Dr. Philippe Gaucher first described, in 1882, the symptoms now known as Gaucher Disease. It is an autosomal recessive disease and the most prevalent *Lysosomal Storage Disorder (LSD), with an incidence of about 1 in 20,000 live births. Despite the fact that Gaucher Disease consists of a phenotype, with varying degrees of severity, it has been sub-divided in three subtypes according to the presence or absence of neurological involvement. It is also the most common genetic disease affecting Ashkenazi Jewish people (Eastern, Central and Northern European ancestry), with a carrier frequency of 1 in 10 (Dr. John Barranger and Dr. Ed Ginns 1989). This pan ethnic disease involves many organ systems, such as liver, spleen, lungs, brain, metabolism and bone marrow.

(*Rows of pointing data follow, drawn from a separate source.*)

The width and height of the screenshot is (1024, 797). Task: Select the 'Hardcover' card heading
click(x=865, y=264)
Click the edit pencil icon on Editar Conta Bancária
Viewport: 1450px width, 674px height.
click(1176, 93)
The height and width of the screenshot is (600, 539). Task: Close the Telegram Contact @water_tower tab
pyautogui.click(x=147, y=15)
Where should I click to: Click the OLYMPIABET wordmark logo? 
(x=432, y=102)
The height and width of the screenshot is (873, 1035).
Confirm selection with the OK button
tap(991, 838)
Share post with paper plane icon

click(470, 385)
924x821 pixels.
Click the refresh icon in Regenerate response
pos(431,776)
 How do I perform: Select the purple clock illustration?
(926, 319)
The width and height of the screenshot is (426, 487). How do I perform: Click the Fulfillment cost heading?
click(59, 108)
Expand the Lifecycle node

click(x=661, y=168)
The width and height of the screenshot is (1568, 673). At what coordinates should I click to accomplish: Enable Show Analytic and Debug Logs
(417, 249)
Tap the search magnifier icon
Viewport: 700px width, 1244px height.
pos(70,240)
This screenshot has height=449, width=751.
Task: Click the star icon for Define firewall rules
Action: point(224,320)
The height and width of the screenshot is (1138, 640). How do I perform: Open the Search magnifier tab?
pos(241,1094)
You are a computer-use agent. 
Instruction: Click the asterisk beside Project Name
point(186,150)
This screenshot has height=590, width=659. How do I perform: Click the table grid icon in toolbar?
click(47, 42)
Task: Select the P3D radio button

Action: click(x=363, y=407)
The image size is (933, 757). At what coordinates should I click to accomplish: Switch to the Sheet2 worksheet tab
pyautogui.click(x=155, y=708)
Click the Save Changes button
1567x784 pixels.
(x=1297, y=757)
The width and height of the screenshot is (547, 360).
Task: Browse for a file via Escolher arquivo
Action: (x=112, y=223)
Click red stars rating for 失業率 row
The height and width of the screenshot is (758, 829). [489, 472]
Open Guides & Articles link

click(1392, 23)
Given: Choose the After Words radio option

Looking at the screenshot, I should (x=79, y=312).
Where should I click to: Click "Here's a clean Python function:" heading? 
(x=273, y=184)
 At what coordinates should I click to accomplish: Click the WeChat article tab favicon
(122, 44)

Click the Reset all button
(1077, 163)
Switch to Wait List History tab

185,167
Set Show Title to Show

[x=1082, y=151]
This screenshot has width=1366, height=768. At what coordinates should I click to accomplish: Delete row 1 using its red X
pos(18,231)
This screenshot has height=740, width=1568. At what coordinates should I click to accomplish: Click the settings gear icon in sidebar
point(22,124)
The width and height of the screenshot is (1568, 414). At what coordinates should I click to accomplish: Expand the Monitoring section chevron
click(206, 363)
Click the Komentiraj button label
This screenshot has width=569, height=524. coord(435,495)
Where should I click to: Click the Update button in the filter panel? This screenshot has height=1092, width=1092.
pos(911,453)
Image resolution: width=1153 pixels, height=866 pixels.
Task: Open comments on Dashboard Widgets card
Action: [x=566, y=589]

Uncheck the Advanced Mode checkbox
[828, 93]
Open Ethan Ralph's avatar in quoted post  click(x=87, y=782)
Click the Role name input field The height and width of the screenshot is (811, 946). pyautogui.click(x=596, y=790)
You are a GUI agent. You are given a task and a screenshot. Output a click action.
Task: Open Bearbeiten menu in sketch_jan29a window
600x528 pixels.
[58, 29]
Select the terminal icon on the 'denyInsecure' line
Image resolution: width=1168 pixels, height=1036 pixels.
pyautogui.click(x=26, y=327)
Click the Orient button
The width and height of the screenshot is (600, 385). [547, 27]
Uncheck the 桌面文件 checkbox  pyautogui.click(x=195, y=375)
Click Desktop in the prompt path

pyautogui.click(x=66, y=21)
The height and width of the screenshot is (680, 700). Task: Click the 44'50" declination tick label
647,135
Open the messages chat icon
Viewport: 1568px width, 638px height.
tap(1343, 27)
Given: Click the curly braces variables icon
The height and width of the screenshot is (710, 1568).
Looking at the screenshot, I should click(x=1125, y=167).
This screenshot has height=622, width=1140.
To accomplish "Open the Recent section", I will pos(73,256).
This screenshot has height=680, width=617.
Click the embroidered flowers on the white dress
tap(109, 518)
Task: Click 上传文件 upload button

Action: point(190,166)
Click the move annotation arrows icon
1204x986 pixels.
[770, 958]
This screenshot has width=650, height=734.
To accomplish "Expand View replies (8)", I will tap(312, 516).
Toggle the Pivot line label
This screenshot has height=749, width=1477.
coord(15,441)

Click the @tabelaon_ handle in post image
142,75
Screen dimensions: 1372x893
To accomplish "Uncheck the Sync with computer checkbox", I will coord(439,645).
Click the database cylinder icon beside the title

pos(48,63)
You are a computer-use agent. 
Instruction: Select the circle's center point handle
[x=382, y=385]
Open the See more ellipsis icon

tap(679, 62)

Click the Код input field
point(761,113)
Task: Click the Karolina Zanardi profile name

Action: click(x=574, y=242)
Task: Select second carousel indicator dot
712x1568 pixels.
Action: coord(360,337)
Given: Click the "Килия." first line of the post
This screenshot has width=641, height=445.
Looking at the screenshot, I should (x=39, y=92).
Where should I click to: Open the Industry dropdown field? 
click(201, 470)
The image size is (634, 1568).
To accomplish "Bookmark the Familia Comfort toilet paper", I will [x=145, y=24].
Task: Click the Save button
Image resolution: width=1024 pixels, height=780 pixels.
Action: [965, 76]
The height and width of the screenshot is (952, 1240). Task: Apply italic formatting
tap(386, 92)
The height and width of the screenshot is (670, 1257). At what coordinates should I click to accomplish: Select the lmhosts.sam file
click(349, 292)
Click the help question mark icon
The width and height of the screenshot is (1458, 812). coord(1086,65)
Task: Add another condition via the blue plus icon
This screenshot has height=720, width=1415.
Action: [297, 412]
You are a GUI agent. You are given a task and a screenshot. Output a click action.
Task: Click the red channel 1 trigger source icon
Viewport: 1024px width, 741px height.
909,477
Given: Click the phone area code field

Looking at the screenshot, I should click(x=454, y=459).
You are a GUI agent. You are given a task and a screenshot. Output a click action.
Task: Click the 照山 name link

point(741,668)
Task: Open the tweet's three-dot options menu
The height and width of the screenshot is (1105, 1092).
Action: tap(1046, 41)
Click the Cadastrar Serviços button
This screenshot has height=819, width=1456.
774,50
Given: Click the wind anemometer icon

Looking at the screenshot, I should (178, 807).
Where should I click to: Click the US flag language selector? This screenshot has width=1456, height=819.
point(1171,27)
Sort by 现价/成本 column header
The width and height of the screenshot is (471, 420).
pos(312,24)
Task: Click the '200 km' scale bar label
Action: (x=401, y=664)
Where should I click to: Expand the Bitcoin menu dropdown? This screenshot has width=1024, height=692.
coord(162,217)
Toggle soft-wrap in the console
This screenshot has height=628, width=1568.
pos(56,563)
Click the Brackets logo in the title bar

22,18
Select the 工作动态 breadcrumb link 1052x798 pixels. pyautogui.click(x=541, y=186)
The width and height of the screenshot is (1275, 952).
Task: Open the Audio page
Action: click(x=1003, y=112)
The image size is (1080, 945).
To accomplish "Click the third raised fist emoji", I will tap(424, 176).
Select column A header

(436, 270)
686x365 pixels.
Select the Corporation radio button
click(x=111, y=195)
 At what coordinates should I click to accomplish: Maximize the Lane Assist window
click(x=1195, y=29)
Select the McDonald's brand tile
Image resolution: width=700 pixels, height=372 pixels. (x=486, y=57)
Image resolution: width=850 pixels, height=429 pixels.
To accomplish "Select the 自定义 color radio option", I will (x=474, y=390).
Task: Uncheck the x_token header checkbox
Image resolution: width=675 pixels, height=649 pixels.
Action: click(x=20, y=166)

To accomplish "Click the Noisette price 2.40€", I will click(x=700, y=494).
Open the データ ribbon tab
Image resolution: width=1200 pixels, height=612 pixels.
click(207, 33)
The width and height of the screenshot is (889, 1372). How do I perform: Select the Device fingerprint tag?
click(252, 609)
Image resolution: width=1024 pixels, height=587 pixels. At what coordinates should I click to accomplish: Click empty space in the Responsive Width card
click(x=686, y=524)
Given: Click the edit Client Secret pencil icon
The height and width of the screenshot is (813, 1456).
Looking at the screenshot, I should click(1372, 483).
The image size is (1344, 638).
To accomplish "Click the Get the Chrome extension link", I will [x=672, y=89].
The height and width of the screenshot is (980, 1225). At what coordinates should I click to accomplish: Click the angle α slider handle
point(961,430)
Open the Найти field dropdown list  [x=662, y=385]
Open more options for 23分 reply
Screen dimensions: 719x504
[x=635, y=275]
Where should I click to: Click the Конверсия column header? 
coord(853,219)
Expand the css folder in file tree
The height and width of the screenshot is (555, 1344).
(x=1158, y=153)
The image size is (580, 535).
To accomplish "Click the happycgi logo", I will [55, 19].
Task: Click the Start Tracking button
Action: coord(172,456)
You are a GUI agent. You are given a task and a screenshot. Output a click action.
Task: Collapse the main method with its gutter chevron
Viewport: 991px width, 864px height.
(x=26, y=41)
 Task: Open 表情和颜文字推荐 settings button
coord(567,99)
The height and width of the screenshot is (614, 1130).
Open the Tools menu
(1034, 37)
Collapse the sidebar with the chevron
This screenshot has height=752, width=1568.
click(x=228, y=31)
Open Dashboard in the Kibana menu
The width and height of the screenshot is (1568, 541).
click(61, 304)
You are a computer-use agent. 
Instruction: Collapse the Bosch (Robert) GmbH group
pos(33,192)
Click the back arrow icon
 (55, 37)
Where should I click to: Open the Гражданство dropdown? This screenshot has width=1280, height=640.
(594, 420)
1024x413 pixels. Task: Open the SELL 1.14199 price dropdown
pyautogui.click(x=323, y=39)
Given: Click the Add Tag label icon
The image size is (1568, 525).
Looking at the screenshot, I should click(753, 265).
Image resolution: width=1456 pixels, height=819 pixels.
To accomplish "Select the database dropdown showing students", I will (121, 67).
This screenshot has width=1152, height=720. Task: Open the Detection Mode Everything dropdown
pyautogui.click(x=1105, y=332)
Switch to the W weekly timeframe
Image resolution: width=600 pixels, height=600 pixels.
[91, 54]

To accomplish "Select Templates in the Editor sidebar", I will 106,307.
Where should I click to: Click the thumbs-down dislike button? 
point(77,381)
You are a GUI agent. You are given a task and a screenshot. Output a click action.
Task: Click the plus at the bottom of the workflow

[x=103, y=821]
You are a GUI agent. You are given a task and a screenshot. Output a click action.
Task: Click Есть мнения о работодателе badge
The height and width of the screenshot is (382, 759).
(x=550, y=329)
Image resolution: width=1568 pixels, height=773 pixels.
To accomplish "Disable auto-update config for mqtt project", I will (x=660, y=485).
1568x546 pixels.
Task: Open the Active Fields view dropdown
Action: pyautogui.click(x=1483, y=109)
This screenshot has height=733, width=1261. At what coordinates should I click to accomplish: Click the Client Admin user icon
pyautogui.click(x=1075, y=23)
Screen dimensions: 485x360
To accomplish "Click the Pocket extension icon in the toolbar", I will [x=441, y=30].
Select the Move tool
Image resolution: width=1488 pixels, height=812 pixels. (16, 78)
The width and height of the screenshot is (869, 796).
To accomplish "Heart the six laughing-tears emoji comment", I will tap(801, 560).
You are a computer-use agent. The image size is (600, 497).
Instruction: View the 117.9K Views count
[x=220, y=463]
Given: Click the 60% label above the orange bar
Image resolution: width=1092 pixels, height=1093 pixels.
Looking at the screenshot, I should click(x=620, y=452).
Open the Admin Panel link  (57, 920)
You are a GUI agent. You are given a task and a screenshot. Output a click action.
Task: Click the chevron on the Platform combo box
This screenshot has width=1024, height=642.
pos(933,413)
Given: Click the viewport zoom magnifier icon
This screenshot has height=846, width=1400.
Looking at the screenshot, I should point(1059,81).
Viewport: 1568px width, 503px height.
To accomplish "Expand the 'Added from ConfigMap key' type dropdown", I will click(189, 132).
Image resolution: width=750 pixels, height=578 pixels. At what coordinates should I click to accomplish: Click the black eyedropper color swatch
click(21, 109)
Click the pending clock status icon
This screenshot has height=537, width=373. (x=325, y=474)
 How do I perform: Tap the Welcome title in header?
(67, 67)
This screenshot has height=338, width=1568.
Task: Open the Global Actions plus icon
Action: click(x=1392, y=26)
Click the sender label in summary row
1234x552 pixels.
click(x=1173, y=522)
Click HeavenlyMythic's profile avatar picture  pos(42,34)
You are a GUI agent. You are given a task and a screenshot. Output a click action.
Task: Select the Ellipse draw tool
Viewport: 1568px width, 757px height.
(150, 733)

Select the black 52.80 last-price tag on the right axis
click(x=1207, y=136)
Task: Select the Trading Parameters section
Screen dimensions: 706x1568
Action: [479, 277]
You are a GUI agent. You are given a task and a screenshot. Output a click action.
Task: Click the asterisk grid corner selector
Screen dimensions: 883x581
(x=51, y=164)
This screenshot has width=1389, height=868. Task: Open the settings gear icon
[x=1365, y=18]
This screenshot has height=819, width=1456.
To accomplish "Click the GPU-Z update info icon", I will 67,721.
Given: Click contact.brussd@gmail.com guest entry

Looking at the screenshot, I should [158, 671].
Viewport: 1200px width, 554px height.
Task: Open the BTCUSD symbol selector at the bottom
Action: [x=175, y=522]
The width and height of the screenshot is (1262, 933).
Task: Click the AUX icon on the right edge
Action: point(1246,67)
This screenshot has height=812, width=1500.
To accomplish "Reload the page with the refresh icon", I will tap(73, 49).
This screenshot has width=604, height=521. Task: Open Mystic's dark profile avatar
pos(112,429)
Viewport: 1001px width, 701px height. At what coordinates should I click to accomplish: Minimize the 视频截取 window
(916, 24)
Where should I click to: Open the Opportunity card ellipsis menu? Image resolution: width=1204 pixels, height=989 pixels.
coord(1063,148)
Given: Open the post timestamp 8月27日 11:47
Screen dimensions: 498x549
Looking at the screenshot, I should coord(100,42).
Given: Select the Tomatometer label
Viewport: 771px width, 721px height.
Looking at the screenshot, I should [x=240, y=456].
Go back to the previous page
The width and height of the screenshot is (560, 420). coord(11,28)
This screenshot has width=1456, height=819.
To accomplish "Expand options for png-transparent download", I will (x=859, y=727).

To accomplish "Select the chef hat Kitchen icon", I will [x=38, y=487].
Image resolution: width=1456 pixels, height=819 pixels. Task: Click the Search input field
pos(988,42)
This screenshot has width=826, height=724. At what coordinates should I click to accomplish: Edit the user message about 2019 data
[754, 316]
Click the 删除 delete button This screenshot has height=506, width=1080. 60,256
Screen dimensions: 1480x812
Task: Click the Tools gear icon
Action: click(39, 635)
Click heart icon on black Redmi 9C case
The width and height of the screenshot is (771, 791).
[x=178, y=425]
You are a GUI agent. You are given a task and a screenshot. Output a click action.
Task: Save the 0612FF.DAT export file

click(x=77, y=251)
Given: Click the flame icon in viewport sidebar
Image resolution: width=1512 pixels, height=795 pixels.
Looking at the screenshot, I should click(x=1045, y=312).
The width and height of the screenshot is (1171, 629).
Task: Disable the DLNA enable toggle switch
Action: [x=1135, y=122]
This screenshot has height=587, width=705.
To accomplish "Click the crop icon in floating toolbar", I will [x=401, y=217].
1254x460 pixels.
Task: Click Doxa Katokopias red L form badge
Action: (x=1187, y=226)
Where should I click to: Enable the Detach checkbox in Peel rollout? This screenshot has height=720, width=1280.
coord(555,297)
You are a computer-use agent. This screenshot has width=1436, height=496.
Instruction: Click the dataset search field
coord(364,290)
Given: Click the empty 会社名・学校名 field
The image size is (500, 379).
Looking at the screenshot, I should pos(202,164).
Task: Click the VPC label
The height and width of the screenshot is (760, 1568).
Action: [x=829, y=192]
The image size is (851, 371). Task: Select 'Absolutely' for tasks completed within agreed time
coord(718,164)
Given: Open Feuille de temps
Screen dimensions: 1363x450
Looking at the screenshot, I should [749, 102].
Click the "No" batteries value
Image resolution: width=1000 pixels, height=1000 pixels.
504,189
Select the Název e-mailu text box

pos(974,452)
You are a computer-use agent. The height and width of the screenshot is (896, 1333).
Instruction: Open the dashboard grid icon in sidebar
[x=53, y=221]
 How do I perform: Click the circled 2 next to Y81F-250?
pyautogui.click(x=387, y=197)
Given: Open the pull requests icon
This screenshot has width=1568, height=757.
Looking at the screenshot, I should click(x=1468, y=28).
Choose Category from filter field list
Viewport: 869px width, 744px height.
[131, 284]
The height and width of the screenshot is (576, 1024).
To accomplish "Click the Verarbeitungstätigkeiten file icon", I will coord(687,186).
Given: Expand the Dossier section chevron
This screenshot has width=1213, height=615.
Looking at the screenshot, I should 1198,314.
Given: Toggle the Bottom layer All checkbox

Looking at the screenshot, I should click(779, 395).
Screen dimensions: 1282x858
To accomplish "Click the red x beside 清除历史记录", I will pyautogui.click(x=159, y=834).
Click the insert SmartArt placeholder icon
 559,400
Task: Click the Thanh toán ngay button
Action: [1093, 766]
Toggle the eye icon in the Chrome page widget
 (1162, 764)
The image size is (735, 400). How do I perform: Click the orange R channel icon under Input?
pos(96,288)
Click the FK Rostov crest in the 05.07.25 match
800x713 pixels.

Gaucher Disease results from a specific enzyme deficiency (glucocerebrosidase) in the body, caused by a genetic mutation received from both parents. The disease course is quite variable, ranging from no outward symptoms to severe disability and death. Carrier status can be detected through blood or saliva to identify potential carriers of the Gaucher gene. Gaucher disease can be diagnosed early through a blood test. Fortunately, effective treatments are available for some variants of the Disease.
*LSD: A group of disorders that affect specific enzymes. These enzymes normally break down items for reuse in the cells. If the enzymes are missing or don't work properly the items can build up and become toxic. This occurs in an area of the cell called lysosomes.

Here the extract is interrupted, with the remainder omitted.